We are aware that stakeholders cannot participate so we will ensure video messages and a webcast of the meetings.
A second key pillar is the meetings of CND subsidiary bodies (HONLEAs and sub-commissions) providing the commission a regional perspective.
With all the information shared during the intersessional meetings, we want to retain the information so that it can be shared further. We have a website used as a platform to share statements and share info on upcoming meetings and webcasting. We also have a Twitter account: @CND_tweets to reach a broader range of stakeholders. We also have a good practice portal to encourage member states to share best practices and lessons learned on UNGASS implementation.
We support member states o the implementation of commitments on the ground with national implementation workshops to bring together relevant authorities involved in the development, implementation and evaluation of national drug policies and strategies. We discuss the recommendations in the documents and how they can be implemented at national level. We bring good examples shared at intersessional meetings.
The first national workshops were held after the UNGASS, using a similar methodology, focusing on all international commitments, including in Nigeria, Mauritius, Tanzania, Uganda, Bangladesh, OAS/CICAD, in the Caribbean, St Kittis and Nevis and Antigua and Bermuda. We are grateful to the extrabudgetary resources to enable us to conduct these activities.
Chair: We now move to agenda item 6a on the ARQ. I express my appreciation for the discussions on the ARQ. I propose the adoption of the ARQ and we can then proceed to statements. The document is adopted.

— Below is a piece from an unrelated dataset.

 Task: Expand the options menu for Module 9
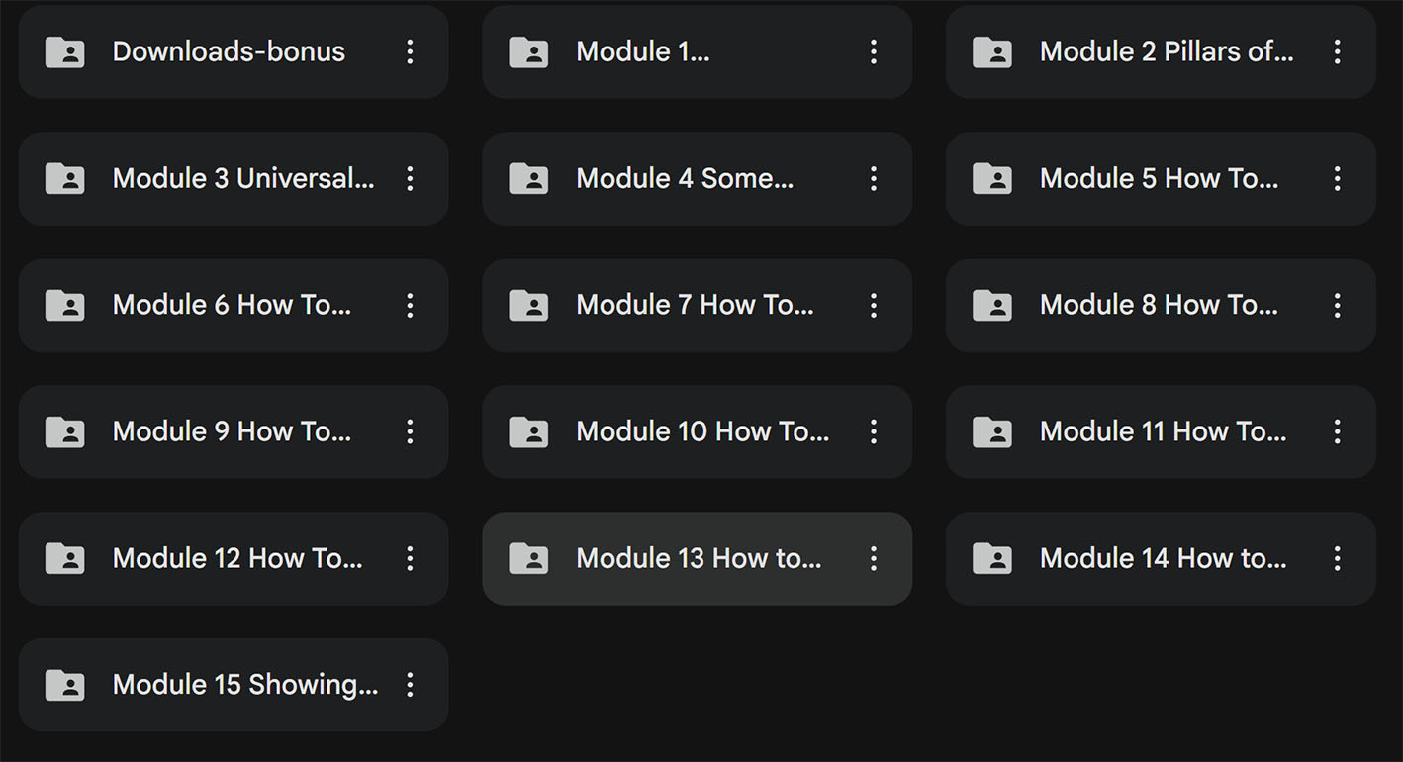pyautogui.click(x=410, y=432)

Croatia, on behalf of the European Union, North Macedonia, Montenegro, Serbia, Albania, Norway, Moldova, Armenia, Georgia, Andorra, etc.: We committed to accelerate our commitments on evidence-based drug policy. We are welcoming the results of a process starting in 2017, confirmed by the 2019 Ministerial Declaration. The ARQ is the backbone of our international drug control system for data collection. We thank UNODC and all who engaged in this process, enabling the new ARQ version. Data is essential to a view of the drug phenomenon in criminal justice, treatment, human rights, to better define and assess our drug policies based on best practice to better reflect our actions at national, regional and global level and assess areas where we must accelerate the implementation of our joint commitments.
We support the proposed new ARQ and the guidelines for the completion of the ARQ, and the national focal points, as well as the need to exchange information with others such as WHO, UNDP, UN Women, OCHHR, and regional and international organisations on data collection, as well as support for inter-agency working group.

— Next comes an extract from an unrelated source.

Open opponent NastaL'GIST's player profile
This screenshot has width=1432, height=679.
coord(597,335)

We also highlight the need for capacity building to fill in the ARQ and collect data.
We strongly supported this work at the heart of the EU Action on Drugs. The EU’s commitment to evidence-based policies has translated to a number of resolutions and side events at this CND.
This will help the CND to gain a better understanding of the world drug phenomenon and the state of implementation of our joint commitments.
Japan: We welcome the ARQ on the implementation of the 2019 Ministerial Declaration. The expansion of international drug trafficking organisations is a major risk to health and security. The treat of ATS and NPS is also major requiring an immediate response. We need to strengthen international cooperation to dismantle transnational organised crime groups through information sharing. I direct the chair to Japan’s initiatives. National Police Agency and other law enforcement agencies are strongly committed to cooperation at a global scale. The NPA has hosted a national drug law enforcement conference for more than 20 years, providing attendees the opportunity to exchange experiences with others on drug trends, enhancing cooperation. Last month, the NPA held its event on drug trafficking. Japan continues to provide training courses for international law enforcement agencies, the Seminar of Drug Control Agencies by the NPA, the maritime law enforcement agencies, reinforcing the capacity of law enforcement officers in many countries, focusing on the implementation of the 2019 Ministerial Declaration. We seized 2.5 tons of methamphetamines last year. But the flow of illicit drugs continues to increase in Japan. In response to this threat, Japan has reinforced border control, through Passenger Name Records, with stricter inspections of high-risk passengers, to combat smuggling and enhance customs. This underlines the importance of international cooperation to exchange international data and information.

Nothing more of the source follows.